19 January 2024
Microsoft's CEO Satya Nadella argued for "careful internal scrutiny" by organisations developing AI foundation models, with regulation focusing more on specific AI use cases, at Davos yesterday.
Some key quotes from Nadella's discussion with WEF Founder and Executive Chairman Klaus Schwab were:
🔹 “I don't think the world will put up anymore with any of us [in the tech industry] coming up with something that has not thought through safety, trust, equity.”
🔹 “Our investors should care about multiple stakeholders [...] because that's the only way they can get long-term returns.”

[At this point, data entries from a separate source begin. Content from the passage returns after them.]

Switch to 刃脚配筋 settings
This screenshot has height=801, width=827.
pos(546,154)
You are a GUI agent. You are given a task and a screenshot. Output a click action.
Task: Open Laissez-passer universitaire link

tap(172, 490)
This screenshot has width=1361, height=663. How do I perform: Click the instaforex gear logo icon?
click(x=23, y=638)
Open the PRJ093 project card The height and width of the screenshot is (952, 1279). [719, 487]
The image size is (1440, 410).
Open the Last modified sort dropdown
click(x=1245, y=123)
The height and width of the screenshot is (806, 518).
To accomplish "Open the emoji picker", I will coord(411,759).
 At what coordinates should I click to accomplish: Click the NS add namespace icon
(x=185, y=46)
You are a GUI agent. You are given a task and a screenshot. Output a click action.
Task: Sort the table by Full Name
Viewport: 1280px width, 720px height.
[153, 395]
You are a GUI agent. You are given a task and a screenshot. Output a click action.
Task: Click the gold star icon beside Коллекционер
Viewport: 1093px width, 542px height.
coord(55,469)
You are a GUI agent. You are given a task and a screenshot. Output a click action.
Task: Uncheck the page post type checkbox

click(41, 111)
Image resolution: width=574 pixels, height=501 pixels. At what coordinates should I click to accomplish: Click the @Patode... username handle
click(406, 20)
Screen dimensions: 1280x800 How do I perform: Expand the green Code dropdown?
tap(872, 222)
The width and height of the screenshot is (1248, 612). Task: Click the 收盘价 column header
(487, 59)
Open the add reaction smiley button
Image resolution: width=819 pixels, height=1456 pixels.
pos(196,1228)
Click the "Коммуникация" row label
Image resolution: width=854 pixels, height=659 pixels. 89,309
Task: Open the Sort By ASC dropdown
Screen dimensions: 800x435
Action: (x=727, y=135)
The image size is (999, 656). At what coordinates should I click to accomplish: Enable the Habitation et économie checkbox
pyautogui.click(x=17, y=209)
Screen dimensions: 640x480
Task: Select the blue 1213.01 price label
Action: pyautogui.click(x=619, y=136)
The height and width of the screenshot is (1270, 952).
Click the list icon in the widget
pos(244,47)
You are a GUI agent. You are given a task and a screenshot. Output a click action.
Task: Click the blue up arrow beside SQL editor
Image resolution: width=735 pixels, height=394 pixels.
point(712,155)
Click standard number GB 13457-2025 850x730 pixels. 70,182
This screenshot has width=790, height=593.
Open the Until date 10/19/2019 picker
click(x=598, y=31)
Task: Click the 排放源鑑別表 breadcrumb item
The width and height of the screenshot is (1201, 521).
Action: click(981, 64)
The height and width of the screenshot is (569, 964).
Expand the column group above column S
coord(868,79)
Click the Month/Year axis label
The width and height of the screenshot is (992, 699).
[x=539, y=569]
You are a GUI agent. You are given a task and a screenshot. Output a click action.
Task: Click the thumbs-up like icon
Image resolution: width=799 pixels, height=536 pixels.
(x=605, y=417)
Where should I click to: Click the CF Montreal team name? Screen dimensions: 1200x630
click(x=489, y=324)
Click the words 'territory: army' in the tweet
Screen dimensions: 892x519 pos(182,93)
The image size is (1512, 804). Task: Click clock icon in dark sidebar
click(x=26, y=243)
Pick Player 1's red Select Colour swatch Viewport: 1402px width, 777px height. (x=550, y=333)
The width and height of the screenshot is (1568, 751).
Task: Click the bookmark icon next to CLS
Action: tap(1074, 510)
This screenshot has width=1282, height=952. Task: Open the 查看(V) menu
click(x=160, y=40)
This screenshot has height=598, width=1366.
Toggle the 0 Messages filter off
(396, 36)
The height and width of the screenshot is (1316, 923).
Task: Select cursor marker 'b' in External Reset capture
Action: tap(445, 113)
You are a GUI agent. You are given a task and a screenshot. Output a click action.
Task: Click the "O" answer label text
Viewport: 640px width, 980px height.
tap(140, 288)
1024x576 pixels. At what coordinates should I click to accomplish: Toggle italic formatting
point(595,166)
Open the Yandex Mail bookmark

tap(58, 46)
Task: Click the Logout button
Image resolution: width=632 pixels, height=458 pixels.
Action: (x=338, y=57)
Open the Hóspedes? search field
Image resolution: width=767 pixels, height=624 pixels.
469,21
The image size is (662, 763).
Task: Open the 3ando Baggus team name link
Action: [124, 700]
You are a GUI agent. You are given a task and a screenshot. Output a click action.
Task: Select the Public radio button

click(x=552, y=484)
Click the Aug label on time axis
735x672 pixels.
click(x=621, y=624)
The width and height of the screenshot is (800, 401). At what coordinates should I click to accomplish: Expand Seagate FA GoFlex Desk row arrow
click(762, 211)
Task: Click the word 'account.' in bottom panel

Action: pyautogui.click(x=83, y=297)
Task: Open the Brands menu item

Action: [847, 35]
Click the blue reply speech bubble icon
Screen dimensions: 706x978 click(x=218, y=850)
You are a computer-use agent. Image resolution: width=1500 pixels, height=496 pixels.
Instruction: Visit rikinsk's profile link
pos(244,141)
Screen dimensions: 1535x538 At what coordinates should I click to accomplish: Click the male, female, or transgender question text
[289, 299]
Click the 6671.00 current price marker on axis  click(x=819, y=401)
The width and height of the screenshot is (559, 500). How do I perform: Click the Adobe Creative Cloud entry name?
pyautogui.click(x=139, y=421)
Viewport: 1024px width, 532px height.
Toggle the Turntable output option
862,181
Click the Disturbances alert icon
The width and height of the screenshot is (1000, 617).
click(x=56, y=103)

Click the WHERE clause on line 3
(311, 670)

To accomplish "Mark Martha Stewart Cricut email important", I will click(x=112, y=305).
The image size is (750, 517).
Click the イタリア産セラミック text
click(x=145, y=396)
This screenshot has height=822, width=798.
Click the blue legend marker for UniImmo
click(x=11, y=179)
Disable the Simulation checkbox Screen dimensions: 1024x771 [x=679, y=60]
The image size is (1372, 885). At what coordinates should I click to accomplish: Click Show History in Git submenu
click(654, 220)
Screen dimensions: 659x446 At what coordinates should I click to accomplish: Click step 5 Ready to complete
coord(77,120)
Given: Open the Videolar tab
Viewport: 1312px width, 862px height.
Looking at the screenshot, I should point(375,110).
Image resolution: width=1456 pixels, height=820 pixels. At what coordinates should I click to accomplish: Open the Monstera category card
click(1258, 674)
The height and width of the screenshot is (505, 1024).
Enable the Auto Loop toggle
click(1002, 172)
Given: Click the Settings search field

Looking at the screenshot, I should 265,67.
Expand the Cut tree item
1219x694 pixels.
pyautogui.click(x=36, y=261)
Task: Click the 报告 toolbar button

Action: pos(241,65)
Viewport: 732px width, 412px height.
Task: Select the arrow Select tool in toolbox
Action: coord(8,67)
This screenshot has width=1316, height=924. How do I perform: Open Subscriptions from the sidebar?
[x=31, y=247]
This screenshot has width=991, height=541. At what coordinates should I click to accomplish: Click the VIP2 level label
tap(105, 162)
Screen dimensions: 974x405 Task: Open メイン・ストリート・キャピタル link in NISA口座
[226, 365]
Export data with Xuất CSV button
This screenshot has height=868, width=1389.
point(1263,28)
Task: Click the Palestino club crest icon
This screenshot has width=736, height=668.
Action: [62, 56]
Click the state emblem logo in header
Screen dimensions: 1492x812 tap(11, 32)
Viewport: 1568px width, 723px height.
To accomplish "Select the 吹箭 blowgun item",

🔹 “The biggest lesson of history is… not to be so much in awe of some technology that we sort of feel that we cannot control it, we cannot use it for the betterment of our people.”
Nadella also commented on the potential for AI to support economic growth as a "new input" to productivity, and discussed recent issues at OpenAI.
Adverse outcomes from AI were listed among the top global risks by the Forum in their recently-published Global Risks Report, available here: https://lnkd.in/eqe43JWc
Sam Altman, Marc Benioff and Julie Sweet also spoke on Technology in a Turbulent World yesterday. One aspect of Sam Altman’s comments might hint at the future of AI regulation and copyright.
Altman was hopeful OpenAI could resolve ongoing issues around using copyrighted material in AI outputs and for training AI models, by finding ways to pay media outlets for their content.
🔹 On displaying copyright content in AI outputs / results, Altman said: “We would like to display content, link out to brands [...] and say, 'Here's what happened today' and then we'd like to pay for that. We'd like to drive traffic for that.”
🔹 On using copyright content to train AI models: “If you teach our models, I'd love to find new models for you to get paid based off the success of that...”
🔹 Altman also said the way AI models are trained is going to change: “I think what it means to train these models is going to change a lot in the next few years”
With litigation from the New York Times for training ChatGPT with their content ongoing, Altman’s remarks could foreshadow a new technological and economic solution to finding the balance between unbiased and accurate AI models on one hand, and the interests of copyright holders on the other.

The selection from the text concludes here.